How to Build a Low‑Latency, Lossless RoCE Network for High‑Performance Data Centers
This article explains how to design a low‑overhead, high‑performance lossless RoCE network for data centers, covering RDMA basics, mainstream network options, QoS, lossless and congestion‑control designs, buffer management, deadlock analysis, and practical tuning to achieve sub‑100 µs latency and near‑full bandwidth utilization.
Low‑overhead High‑Performance Lossless Network Selection
E‑commerce, live streaming and other latency‑sensitive services require ultra‑fast request‑response cycles. Rapid advances in compute and storage drive HPC, distributed training clusters, and hyper‑converged infrastructure, making network performance a primary bottleneck. To address this, we designed a low‑overhead, high‑performance RoCE network and built a low‑latency, lossless Ethernet data‑center as the foundation for RDMA and future physical network upgrades.
Why RDMA?
Traditional intra‑datacenter traffic uses the system‑level TCP/IP stack or DPDK, both of which consume significant CPU resources for protocol processing. RDMA offloads the entire protocol stack to the NIC, eliminating CPU overhead and dramatically reducing processing latency.
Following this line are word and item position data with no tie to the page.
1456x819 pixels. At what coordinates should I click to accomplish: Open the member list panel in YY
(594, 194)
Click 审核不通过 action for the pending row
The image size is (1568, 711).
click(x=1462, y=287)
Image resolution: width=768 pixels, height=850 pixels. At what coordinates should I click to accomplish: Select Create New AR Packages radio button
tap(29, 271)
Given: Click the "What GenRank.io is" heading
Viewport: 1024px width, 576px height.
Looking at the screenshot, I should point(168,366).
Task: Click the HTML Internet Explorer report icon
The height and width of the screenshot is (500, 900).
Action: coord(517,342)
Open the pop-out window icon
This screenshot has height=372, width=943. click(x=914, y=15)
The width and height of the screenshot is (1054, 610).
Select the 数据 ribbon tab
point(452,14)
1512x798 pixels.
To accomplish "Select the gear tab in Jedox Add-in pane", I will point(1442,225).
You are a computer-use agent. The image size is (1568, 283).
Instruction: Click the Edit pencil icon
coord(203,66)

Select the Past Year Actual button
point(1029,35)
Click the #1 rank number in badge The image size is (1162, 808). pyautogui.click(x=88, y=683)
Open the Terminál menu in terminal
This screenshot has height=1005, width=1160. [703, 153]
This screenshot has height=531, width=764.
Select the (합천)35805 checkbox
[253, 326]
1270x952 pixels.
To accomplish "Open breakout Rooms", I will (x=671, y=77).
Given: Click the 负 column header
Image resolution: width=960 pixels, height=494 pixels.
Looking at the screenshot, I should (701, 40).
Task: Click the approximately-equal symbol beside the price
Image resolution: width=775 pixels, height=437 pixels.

RDMA Requirements for Lossless Networks
Minimal packet loss – retransmission adds large latency.
Maximum throughput – fully utilized links.
Ultra‑low latency – even 100 µs is considered long.
Major RDMA Network Options
1. InfiniBand – Redesigns PHY, network and transport layers, requires dedicated InfiniBand switches, high cost but best performance.
2. iWARP – Maps RDMA onto TCP/IP, uses TCP for losslessness, but incurs high TCP overhead and lower performance.
3. RoCEv2 – Extends RoCE to standard Ethernet, uses PFC for losslessness and DCQCN for congestion control, turning Ethernet into a lossless fabric.
Network Design Goals
Full bandwidth utilization under all traffic models.
Minimize buffer usage.
Even when buffers are full, avoid packet loss.
Three‑Step Design Approach
QoS Design – Define queues, scheduling and shaping actions.
Lossless Design – Use PFC to guarantee no loss under congestion.
Congestion‑Control Design – Deploy DCQCN to throttle sources when congestion is detected.
QoS Design Details
We classify traffic by DSCP, TOS or COS marks. At the IDC edge we capture packet features and rewrite DSCP; inside the IDC we trust DSCP for simple, high‑speed forwarding. Example policies:
ToR downlink and border uplink ports: capture specific packets and map to dedicated queues.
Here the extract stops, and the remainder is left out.